Comment: From WNYC summary, Meachum says George H.W. Bush "was more liberal than people think." Many of us are acutely aware that Bush 41 was no friend of the United States (that's how I define "liberal" today), but many aren't. I wasn't interested in hearing about the new George HW Bush biography by Jon Meachum, but WNYC interviewer Leonard Lopate is usually worth listening to on any topic. I hope to find a written transcript of the interview in the next few days. Of interest, not in particular order:

1. The recently reported negative statements Bush made about Rumsfeld and Cheney were actually made seven years ago. Meachum had no intention of leaving them out of the book, but did go back to Bush and give him the option of hedging the statements, saying for example that on consideration, he didn't hold such strong views about them after all. But Bush said, no, that's what I said.

2. Democrat Lloyd Bentsen ran to the right of Republican George HW Bush when both ran for US Senate from Texas.

3. George W Bush #43 while president met with James Baker and Henry Kissinger much more frequently than is generally known.

4. George HW Bush's father was a US Senator who Meachum says wasn't even a moderate Republican, was a liberal Republican who supported Planned Parenthood.

DATA SECTION:
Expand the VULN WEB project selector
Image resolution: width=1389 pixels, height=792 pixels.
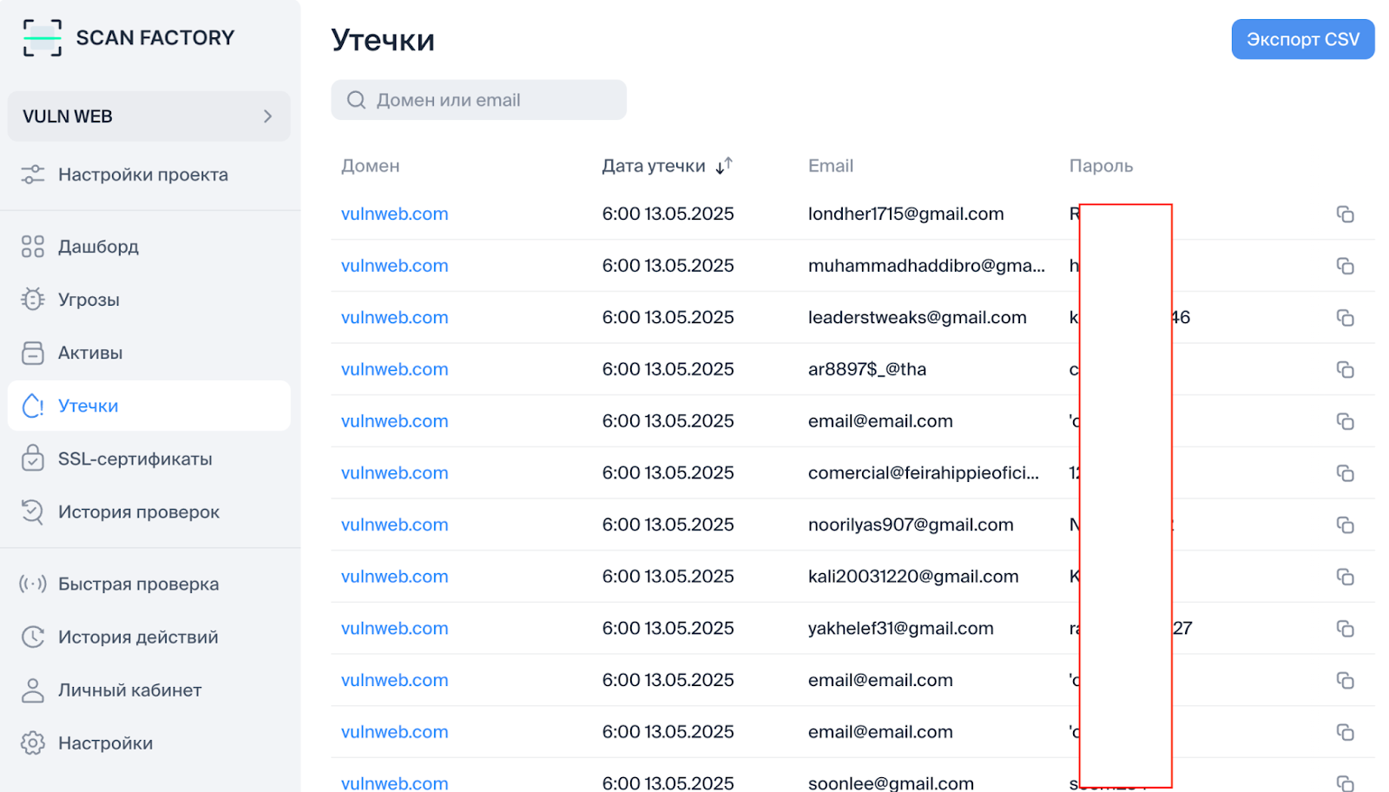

TASK GOAL: Resume the notes on the radio interview about the George H.W. Bush biography above, picking up after the last numbered point.

ANSWER BELOW:
5. George HW Bush loved his time as UN Ambassador. Meachum thinks Bush's global, multi-lateral orientation is generally what defines his legacy. The interview didn't mention that Bush's enthusiastic attachment to the UN and Maurice Strong led to Bush placing the United States government behind and permanently binding US taxpayers to the fledgling global warming movement. The now $2 billion a day climate danger industry was built on demonization of Americans. Bush set up the Nov. 16, 1990, Global Change Research Act (also known as USGCRP) mandate in the Executive branch diverting 13 federal agencies to climate tasks. The mandate also guaranteed that US taxpayers would finance the global climate industry. At that time, almost no one had ever heard of climate science or celebrity climate scientists.

6. George W Bush 43 wanted to replace his Sec. of Defense in 2005 and appoint James Baker, but Baker at age 76 wasn't interested. In late 2006 Bush replaced Rumsfeld with Robert Gates.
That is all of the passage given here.